▶ **Entries shown**:

--------------------------------

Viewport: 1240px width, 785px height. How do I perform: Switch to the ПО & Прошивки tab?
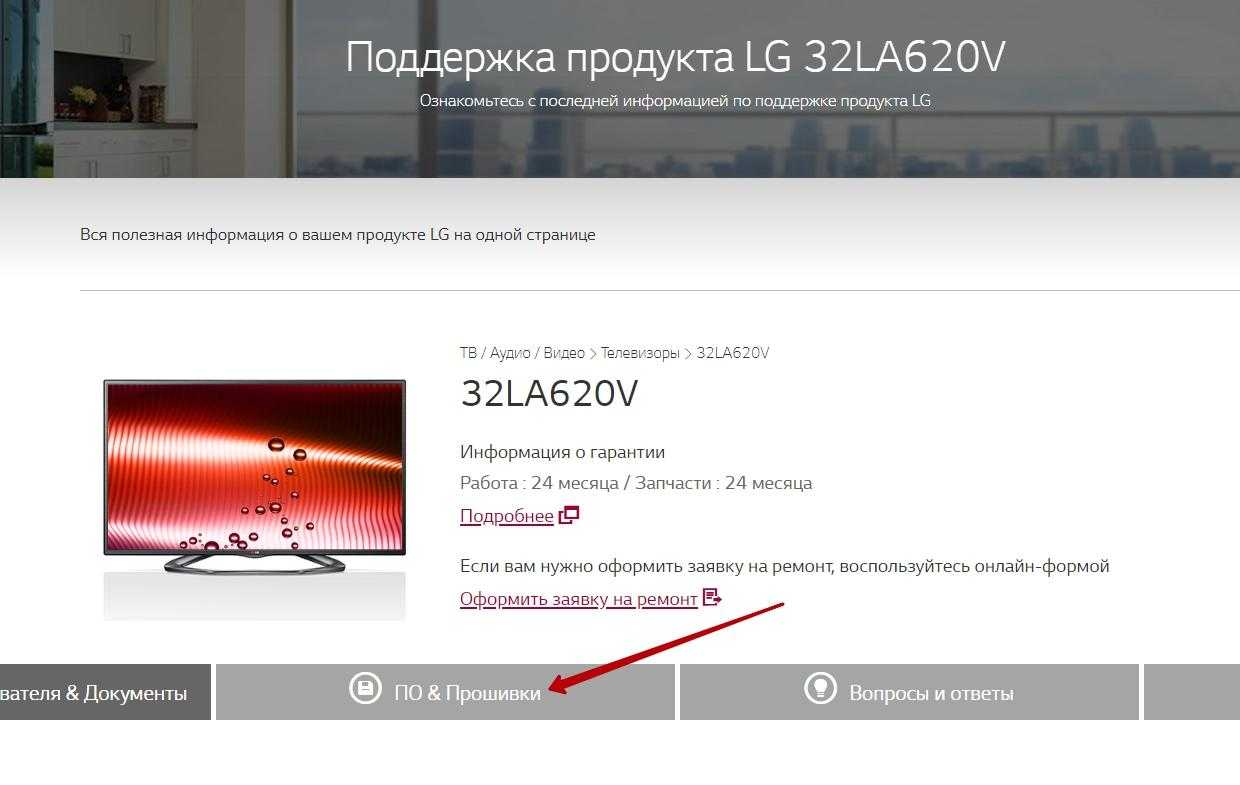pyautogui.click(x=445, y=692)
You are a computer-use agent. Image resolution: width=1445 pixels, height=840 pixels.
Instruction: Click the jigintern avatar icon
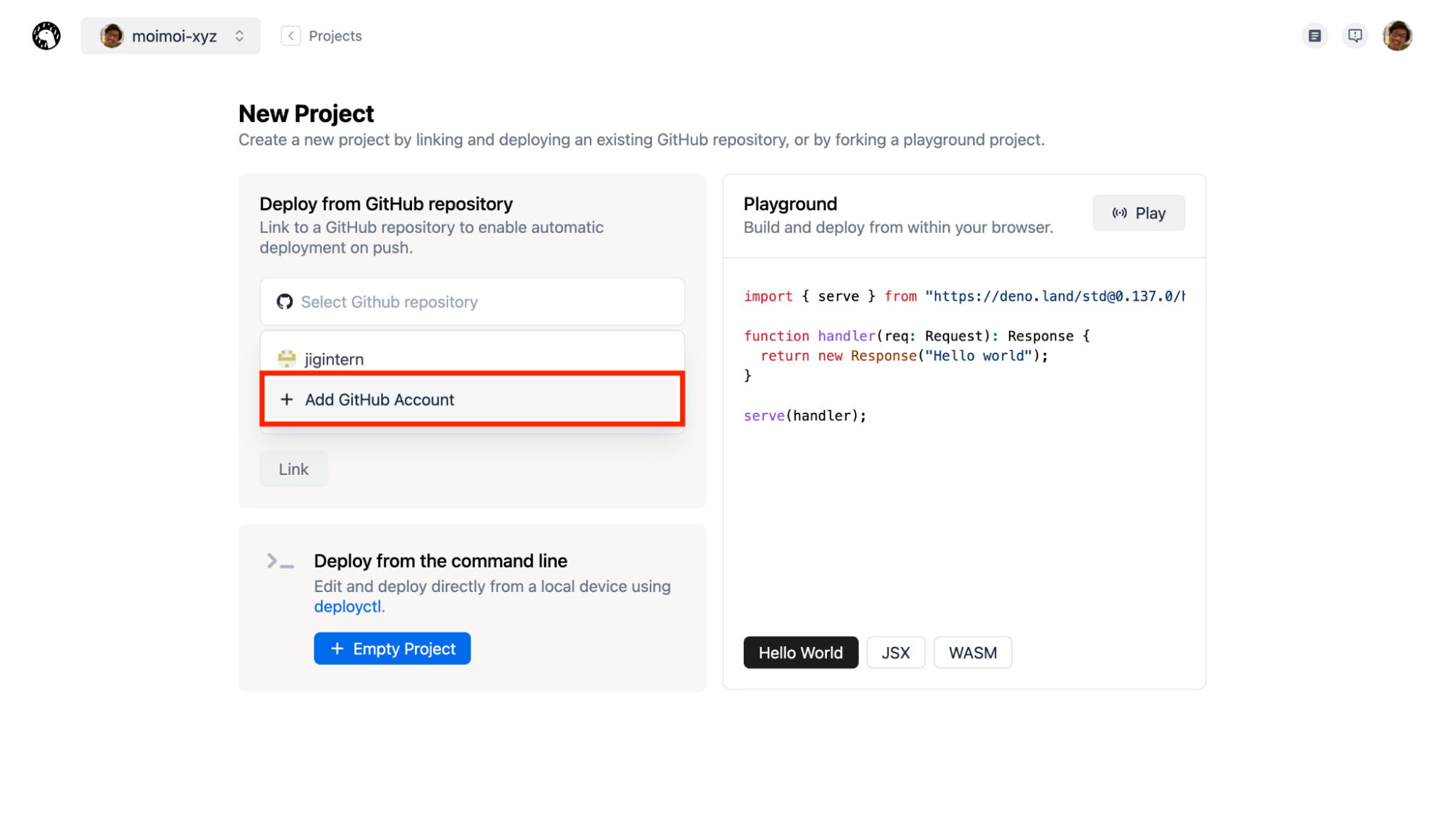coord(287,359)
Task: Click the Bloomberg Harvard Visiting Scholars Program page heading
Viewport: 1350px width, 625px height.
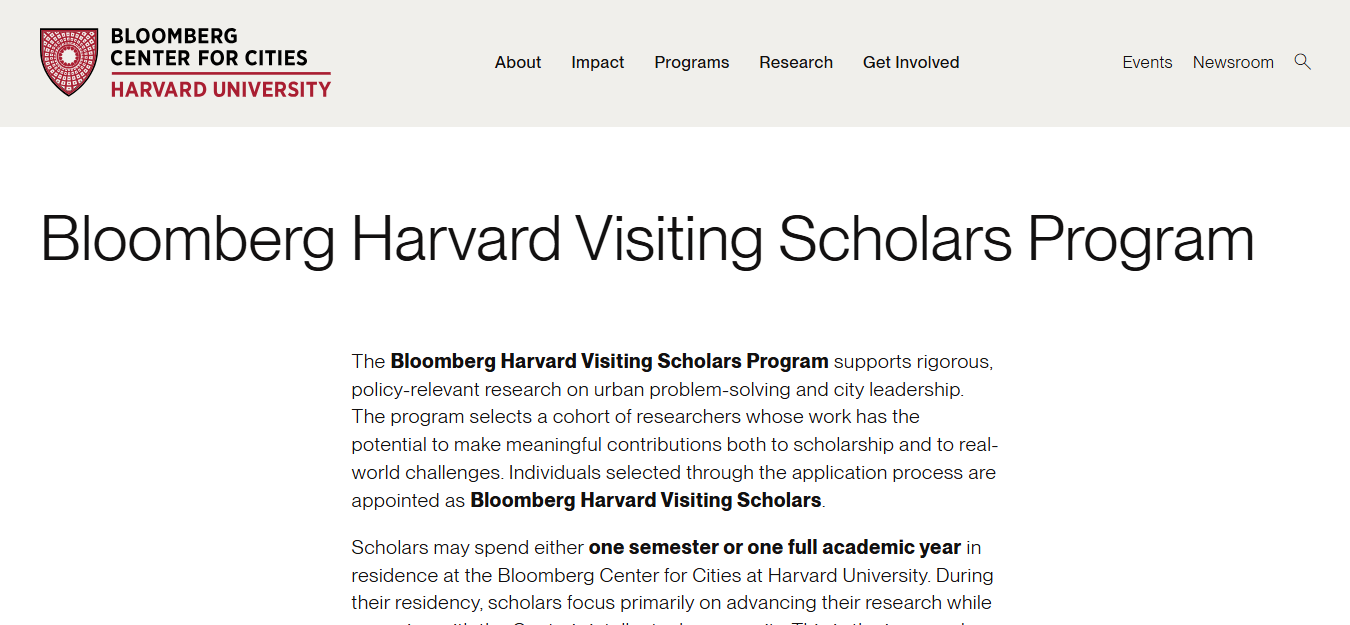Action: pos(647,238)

--------------------------------

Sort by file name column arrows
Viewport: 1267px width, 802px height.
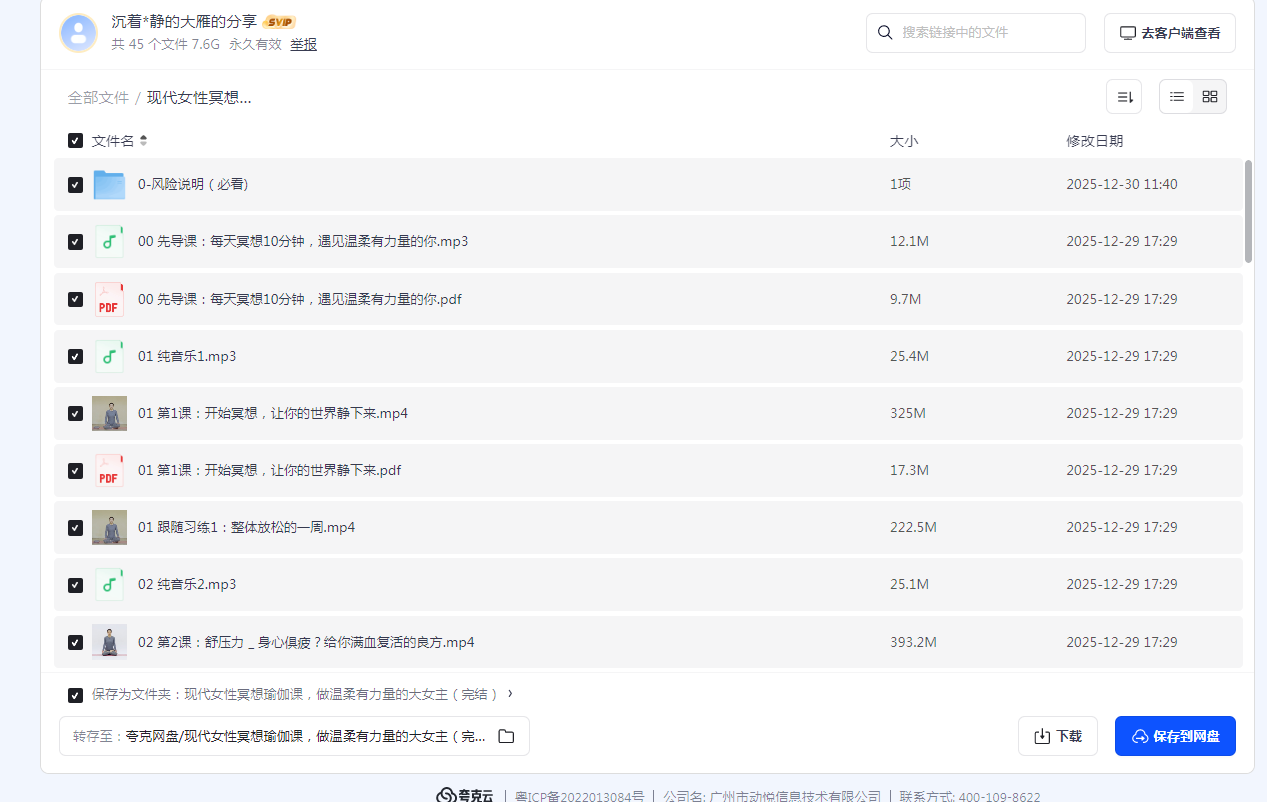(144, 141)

--------------------------------

▶ **Exercise goal**: Reproduce exactly, with no pictures, the lines above from the one holding "Viewport: 1240px width, 785px" to the one holding "Task: Click the", inclusive.

▶ **Exercise solution**:
Viewport: 1240px width, 785px height. How do I perform: Switch to the ПО & Прошивки tab?
pyautogui.click(x=445, y=692)
You are a computer-use agent. Image resolution: width=1445 pixels, height=840 pixels.
Instruction: Click the jigintern avatar icon
coord(287,359)
Task: Click the Bloomberg Harvard Visiting Scholars Program page heading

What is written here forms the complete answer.